=== Data for processing ===

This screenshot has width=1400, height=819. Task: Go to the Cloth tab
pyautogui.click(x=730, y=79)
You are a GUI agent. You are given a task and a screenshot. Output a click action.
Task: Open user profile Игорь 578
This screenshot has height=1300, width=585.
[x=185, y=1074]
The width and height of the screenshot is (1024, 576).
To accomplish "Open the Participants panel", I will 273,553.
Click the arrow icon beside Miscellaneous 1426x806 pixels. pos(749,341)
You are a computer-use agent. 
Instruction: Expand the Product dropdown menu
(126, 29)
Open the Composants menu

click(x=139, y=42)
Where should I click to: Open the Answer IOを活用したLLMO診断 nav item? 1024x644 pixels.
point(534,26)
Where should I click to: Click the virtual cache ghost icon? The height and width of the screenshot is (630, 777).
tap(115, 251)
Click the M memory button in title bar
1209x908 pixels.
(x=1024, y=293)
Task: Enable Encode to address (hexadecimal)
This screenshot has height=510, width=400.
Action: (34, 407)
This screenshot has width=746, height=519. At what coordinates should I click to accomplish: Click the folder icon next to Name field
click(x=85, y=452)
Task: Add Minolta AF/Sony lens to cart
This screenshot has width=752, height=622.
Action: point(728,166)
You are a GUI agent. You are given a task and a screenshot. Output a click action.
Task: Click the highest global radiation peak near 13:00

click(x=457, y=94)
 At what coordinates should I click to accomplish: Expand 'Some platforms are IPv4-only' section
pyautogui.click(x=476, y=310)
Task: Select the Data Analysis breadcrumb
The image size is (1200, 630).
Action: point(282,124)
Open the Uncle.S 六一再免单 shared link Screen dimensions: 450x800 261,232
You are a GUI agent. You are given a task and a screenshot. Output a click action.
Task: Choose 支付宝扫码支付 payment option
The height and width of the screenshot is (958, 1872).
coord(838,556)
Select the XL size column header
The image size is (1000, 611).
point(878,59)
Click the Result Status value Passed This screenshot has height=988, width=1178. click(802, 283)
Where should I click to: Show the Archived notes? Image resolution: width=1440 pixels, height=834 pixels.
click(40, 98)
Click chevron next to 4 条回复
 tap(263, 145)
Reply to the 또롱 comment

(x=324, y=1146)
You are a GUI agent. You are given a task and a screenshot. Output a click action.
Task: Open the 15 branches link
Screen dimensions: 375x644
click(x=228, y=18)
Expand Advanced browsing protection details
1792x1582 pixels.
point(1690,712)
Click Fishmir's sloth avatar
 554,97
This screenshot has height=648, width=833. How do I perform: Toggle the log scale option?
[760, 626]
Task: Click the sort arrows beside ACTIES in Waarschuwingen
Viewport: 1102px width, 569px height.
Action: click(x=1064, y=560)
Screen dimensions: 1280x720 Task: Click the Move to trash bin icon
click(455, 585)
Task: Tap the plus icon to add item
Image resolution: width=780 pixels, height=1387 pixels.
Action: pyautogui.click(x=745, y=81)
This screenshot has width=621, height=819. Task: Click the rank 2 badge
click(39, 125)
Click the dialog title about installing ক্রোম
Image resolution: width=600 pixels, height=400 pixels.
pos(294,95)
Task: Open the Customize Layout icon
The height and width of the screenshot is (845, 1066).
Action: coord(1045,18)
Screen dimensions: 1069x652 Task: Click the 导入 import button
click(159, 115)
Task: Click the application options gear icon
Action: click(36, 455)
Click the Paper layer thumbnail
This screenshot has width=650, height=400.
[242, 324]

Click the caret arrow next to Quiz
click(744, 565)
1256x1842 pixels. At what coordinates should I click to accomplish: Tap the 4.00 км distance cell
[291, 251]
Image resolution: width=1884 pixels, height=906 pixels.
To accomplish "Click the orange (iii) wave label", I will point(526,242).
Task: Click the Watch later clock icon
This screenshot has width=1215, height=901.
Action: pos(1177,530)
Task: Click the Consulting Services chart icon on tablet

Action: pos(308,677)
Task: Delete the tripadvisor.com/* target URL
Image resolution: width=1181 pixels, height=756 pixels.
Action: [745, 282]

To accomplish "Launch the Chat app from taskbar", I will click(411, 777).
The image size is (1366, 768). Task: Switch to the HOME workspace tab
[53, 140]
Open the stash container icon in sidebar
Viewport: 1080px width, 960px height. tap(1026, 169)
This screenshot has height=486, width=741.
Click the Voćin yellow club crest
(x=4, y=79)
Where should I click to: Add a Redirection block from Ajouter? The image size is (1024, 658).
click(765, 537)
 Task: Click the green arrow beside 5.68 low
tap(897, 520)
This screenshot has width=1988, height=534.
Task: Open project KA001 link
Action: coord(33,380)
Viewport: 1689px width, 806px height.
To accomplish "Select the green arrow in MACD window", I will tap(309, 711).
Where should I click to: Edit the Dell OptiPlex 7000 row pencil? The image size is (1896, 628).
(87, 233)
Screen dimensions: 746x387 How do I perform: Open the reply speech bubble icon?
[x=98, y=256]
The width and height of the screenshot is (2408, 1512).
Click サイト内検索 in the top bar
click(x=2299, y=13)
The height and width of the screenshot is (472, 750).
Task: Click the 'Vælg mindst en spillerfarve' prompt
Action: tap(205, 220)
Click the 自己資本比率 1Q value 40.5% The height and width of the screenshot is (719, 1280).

=== What you are asked to do ===
The answer should be all the entries, restated with no word changed.

=== Task output ===
This screenshot has width=1400, height=819. Task: Go to the Cloth tab
pyautogui.click(x=730, y=79)
You are a GUI agent. You are given a task and a screenshot. Output a click action.
Task: Open user profile Игорь 578
This screenshot has height=1300, width=585.
[x=185, y=1074]
The width and height of the screenshot is (1024, 576).
To accomplish "Open the Participants panel", I will 273,553.
Click the arrow icon beside Miscellaneous 1426x806 pixels. pos(749,341)
You are a computer-use agent. 
Instruction: Expand the Product dropdown menu
(126, 29)
Open the Composants menu

click(x=139, y=42)
Where should I click to: Open the Answer IOを活用したLLMO診断 nav item? 1024x644 pixels.
point(534,26)
Where should I click to: Click the virtual cache ghost icon? The height and width of the screenshot is (630, 777).
tap(115, 251)
Click the M memory button in title bar
1209x908 pixels.
(x=1024, y=293)
Task: Enable Encode to address (hexadecimal)
This screenshot has height=510, width=400.
Action: (34, 407)
This screenshot has width=746, height=519. At what coordinates should I click to accomplish: Click the folder icon next to Name field
click(x=85, y=452)
Task: Add Minolta AF/Sony lens to cart
This screenshot has width=752, height=622.
Action: point(728,166)
You are a GUI agent. You are given a task and a screenshot. Output a click action.
Task: Click the highest global radiation peak near 13:00

click(x=457, y=94)
 At what coordinates should I click to accomplish: Expand 'Some platforms are IPv4-only' section
pyautogui.click(x=476, y=310)
Task: Select the Data Analysis breadcrumb
The image size is (1200, 630).
Action: point(282,124)
Open the Uncle.S 六一再免单 shared link Screen dimensions: 450x800 261,232
You are a GUI agent. You are given a task and a screenshot. Output a click action.
Task: Choose 支付宝扫码支付 payment option
The height and width of the screenshot is (958, 1872).
coord(838,556)
Select the XL size column header
The image size is (1000, 611).
point(878,59)
Click the Result Status value Passed This screenshot has height=988, width=1178. click(802, 283)
Where should I click to: Show the Archived notes? Image resolution: width=1440 pixels, height=834 pixels.
click(40, 98)
Click chevron next to 4 条回复
 tap(263, 145)
Reply to the 또롱 comment

(x=324, y=1146)
You are a GUI agent. You are given a task and a screenshot. Output a click action.
Task: Open the 15 branches link
Screen dimensions: 375x644
click(x=228, y=18)
Expand Advanced browsing protection details
1792x1582 pixels.
point(1690,712)
Click Fishmir's sloth avatar
 554,97
This screenshot has height=648, width=833. How do I perform: Toggle the log scale option?
[760, 626]
Task: Click the sort arrows beside ACTIES in Waarschuwingen
Viewport: 1102px width, 569px height.
Action: click(x=1064, y=560)
Screen dimensions: 1280x720 Task: Click the Move to trash bin icon
click(455, 585)
Task: Tap the plus icon to add item
Image resolution: width=780 pixels, height=1387 pixels.
Action: pyautogui.click(x=745, y=81)
This screenshot has width=621, height=819. Task: Click the rank 2 badge
click(39, 125)
Click the dialog title about installing ক্রোম
Image resolution: width=600 pixels, height=400 pixels.
pos(294,95)
Task: Open the Customize Layout icon
The height and width of the screenshot is (845, 1066).
Action: coord(1045,18)
Screen dimensions: 1069x652 Task: Click the 导入 import button
click(159, 115)
Task: Click the application options gear icon
Action: click(36, 455)
Click the Paper layer thumbnail
This screenshot has width=650, height=400.
[242, 324]

Click the caret arrow next to Quiz
click(744, 565)
1256x1842 pixels. At what coordinates should I click to accomplish: Tap the 4.00 км distance cell
[291, 251]
Image resolution: width=1884 pixels, height=906 pixels.
To accomplish "Click the orange (iii) wave label", I will point(526,242).
Task: Click the Watch later clock icon
This screenshot has width=1215, height=901.
Action: pos(1177,530)
Task: Click the Consulting Services chart icon on tablet

Action: pos(308,677)
Task: Delete the tripadvisor.com/* target URL
Image resolution: width=1181 pixels, height=756 pixels.
Action: [745, 282]

To accomplish "Launch the Chat app from taskbar", I will click(411, 777).
The image size is (1366, 768). Task: Switch to the HOME workspace tab
[53, 140]
Open the stash container icon in sidebar
Viewport: 1080px width, 960px height. tap(1026, 169)
This screenshot has height=486, width=741.
Click the Voćin yellow club crest
(x=4, y=79)
Where should I click to: Add a Redirection block from Ajouter? The image size is (1024, 658).
click(765, 537)
 Task: Click the green arrow beside 5.68 low
tap(897, 520)
This screenshot has width=1988, height=534.
Task: Open project KA001 link
Action: coord(33,380)
Viewport: 1689px width, 806px height.
To accomplish "Select the green arrow in MACD window", I will tap(309, 711).
Where should I click to: Edit the Dell OptiPlex 7000 row pencil? The image size is (1896, 628).
(87, 233)
Screen dimensions: 746x387 How do I perform: Open the reply speech bubble icon?
[x=98, y=256]
The width and height of the screenshot is (2408, 1512).
Click サイト内検索 in the top bar
click(x=2299, y=13)
The height and width of the screenshot is (472, 750).
Task: Click the 'Vælg mindst en spillerfarve' prompt
Action: tap(205, 220)
Click the 自己資本比率 1Q value 40.5% The height and width of the screenshot is (719, 1280).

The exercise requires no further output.